The Lower Saxon State Railway Office (NLEA; Niedersächsische Landeseisenbahnamt) was a central authority that managed the operation of many light railways (known as Kleinbahnen) in the North German state of Lower Saxony.
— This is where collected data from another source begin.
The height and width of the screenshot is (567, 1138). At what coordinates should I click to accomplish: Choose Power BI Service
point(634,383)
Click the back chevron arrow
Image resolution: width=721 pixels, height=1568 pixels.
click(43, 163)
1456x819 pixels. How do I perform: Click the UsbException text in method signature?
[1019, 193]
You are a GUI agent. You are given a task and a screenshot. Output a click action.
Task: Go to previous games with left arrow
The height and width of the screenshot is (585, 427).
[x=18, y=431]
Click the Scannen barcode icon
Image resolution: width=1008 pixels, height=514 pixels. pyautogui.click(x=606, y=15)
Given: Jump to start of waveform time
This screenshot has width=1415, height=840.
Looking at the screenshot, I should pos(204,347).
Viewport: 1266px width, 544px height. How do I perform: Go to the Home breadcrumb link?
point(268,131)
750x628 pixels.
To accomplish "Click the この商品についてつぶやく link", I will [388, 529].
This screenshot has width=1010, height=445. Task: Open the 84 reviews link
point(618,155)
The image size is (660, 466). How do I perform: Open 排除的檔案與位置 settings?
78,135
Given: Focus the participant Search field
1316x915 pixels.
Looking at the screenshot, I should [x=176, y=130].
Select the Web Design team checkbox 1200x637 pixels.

These were predominantly those railways which the state had a financial stake in.

==History==
As in most Prussian provinces, a large number of Kleinbahn railway lines appeared in the Province of Hanover following the passing of the Prussian Kleinbahn law.

== Railways managed by the NLEA ==

- Ankum-Bersenbrücker Eisenbahn
- Bleckeder Kreisbahn
- Bremervörde-Osterholzer Eisenbahn GmbH
- Kleinbahn Buxtehude-Harsefeld GmbH
- Delmenhorst-Harpstedter Eisenbahn
- Gartetalbahn Göttingen Duderstadt
- Kleinbahn Farge-Wulsdorf GmbH
- Gittelde–Grund railway
- Kleinbahn Hoya-Syke-Asendorf GmbH
- Kleinbahn Lüchow-Schmarsau GmbH
- Kleinbahn Lüneburg-Soltau GmbH
- Kleinbahn Neuhaus-Brahlstorf GmbH
- Kleinbahn Soltau-Neuenkirchen GmbH
- Kleinbahn Winsen-Evendorf-Hützel GmbH
- Kleinbahn Winsen-Niedermarschacht GmbH
- Kreisbahn Emden-Pewsum-Greetsiel
- Kreisbahn Leer-Aurich-Wittmund
- St. Andreasberger Kleinbahn GmbH
- Steinhuder Meer-Bahn GmbH
- Verden-Walsroder Eisenbahn
- Wilstedt-Zeven-Tostedter Eisenbahn

== Sources ==
- Rogl, Hans Wolfgang (1996). "Archiv deutscher Klein- und Privatbahnen - Niedersachsen"
- Wolff, Gerd (2007). "Deutsche Klein- und Privatbahnen. Band 10: Niedersachsen 2. Zwischen Weser und Elbe"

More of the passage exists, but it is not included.